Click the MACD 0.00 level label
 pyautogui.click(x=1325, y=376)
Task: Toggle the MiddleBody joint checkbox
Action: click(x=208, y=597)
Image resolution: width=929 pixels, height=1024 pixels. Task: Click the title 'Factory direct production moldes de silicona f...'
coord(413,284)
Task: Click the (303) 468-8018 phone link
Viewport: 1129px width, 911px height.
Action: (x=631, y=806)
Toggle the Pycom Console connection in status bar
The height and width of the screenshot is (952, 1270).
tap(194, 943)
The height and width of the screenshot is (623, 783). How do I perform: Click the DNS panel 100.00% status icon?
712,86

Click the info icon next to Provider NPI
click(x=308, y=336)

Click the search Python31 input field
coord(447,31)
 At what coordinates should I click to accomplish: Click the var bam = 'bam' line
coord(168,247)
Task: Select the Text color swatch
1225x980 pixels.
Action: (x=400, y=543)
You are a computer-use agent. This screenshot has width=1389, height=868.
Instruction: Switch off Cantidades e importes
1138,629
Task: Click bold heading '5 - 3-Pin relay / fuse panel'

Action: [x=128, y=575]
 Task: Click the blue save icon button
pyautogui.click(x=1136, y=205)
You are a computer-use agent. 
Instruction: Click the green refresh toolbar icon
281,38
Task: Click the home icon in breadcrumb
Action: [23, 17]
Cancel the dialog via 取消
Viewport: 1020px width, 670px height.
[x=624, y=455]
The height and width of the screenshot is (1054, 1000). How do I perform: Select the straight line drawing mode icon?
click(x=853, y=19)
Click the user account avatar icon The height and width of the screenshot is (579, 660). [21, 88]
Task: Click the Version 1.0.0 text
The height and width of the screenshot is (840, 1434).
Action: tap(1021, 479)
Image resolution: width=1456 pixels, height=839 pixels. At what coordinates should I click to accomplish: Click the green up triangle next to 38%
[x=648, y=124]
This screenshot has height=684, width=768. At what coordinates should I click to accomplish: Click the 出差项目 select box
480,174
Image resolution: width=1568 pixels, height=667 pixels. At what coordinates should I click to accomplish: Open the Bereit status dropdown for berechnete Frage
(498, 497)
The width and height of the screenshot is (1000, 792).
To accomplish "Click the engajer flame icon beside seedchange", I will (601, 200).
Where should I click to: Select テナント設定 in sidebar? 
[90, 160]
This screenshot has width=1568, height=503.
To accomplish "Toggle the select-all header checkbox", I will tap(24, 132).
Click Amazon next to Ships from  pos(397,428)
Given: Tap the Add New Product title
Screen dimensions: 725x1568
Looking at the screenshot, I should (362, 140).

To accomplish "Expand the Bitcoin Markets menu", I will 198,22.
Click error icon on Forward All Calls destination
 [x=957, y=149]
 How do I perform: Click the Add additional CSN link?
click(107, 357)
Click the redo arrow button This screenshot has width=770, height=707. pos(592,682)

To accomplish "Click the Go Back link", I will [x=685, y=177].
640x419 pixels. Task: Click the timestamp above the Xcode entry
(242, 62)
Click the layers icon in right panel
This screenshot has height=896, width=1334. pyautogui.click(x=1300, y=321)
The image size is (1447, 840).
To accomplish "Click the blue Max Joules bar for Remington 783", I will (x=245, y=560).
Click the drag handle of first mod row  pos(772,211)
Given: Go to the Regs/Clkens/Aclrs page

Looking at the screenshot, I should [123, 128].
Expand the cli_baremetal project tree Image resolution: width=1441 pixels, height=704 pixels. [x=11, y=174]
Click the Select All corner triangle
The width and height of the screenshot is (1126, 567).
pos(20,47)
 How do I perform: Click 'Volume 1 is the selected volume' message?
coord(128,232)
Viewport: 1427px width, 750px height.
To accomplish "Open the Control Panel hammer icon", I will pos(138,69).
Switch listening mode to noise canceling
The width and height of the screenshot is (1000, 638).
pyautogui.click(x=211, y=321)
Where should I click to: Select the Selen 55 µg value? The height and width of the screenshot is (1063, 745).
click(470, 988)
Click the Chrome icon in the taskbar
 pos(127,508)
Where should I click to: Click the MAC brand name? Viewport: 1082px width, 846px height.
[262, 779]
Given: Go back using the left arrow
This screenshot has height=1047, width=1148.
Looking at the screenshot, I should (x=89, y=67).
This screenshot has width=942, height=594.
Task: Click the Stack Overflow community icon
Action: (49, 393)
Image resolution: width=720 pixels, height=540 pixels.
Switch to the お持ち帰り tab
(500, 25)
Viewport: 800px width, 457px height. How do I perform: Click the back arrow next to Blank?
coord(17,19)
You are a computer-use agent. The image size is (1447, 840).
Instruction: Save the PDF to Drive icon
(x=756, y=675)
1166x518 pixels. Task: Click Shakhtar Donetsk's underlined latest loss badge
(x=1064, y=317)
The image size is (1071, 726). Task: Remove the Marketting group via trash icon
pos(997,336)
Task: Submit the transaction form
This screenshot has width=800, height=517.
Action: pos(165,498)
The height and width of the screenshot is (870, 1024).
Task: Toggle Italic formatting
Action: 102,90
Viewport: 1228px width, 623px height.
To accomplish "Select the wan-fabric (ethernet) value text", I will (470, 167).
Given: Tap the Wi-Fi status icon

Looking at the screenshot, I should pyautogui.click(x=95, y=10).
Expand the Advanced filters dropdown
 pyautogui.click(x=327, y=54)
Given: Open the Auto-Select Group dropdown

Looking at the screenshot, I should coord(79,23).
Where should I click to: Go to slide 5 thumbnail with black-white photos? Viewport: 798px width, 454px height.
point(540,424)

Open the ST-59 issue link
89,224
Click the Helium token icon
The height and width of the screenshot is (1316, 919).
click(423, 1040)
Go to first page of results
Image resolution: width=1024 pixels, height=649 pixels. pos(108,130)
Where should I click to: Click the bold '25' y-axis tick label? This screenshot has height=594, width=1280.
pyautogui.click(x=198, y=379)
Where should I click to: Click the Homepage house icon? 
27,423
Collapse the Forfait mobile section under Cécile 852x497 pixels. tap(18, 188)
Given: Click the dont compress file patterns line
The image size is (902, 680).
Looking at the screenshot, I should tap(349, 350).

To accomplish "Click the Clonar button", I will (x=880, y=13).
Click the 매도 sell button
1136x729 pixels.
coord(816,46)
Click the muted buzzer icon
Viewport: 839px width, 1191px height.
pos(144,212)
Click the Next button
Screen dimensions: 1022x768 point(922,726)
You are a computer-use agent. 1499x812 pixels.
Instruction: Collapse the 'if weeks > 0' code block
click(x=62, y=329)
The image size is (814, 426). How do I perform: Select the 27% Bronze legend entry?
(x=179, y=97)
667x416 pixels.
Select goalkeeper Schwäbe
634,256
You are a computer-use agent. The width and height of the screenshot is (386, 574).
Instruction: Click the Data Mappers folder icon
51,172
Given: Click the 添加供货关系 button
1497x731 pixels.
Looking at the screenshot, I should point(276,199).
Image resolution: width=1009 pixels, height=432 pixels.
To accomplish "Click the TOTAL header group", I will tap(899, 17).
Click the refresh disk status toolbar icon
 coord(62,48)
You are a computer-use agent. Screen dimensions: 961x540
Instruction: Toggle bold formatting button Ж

====

Look above for the line with "Screen dimensions: 725x1568" and the line with "Given: Go back using the left arrow". Write out those two lines and all the lines between them, exactly, and no others.

Screen dimensions: 725x1568
Looking at the screenshot, I should (362, 140).

To accomplish "Expand the Bitcoin Markets menu", I will 198,22.
Click error icon on Forward All Calls destination
 [x=957, y=149]
 How do I perform: Click the Add additional CSN link?
click(107, 357)
Click the redo arrow button This screenshot has width=770, height=707. pos(592,682)

To accomplish "Click the Go Back link", I will [x=685, y=177].
640x419 pixels. Task: Click the timestamp above the Xcode entry
(242, 62)
Click the layers icon in right panel
This screenshot has height=896, width=1334. pyautogui.click(x=1300, y=321)
The image size is (1447, 840).
To accomplish "Click the blue Max Joules bar for Remington 783", I will (x=245, y=560).
Click the drag handle of first mod row  pos(772,211)
Given: Go to the Regs/Clkens/Aclrs page

Looking at the screenshot, I should [123, 128].
Expand the cli_baremetal project tree Image resolution: width=1441 pixels, height=704 pixels. [x=11, y=174]
Click the Select All corner triangle
The width and height of the screenshot is (1126, 567).
pos(20,47)
 How do I perform: Click 'Volume 1 is the selected volume' message?
coord(128,232)
Viewport: 1427px width, 750px height.
To accomplish "Open the Control Panel hammer icon", I will pos(138,69).
Switch listening mode to noise canceling
The width and height of the screenshot is (1000, 638).
pyautogui.click(x=211, y=321)
Where should I click to: Select the Selen 55 µg value? The height and width of the screenshot is (1063, 745).
click(470, 988)
Click the Chrome icon in the taskbar
 pos(127,508)
Where should I click to: Click the MAC brand name? Viewport: 1082px width, 846px height.
[262, 779]
Given: Go back using the left arrow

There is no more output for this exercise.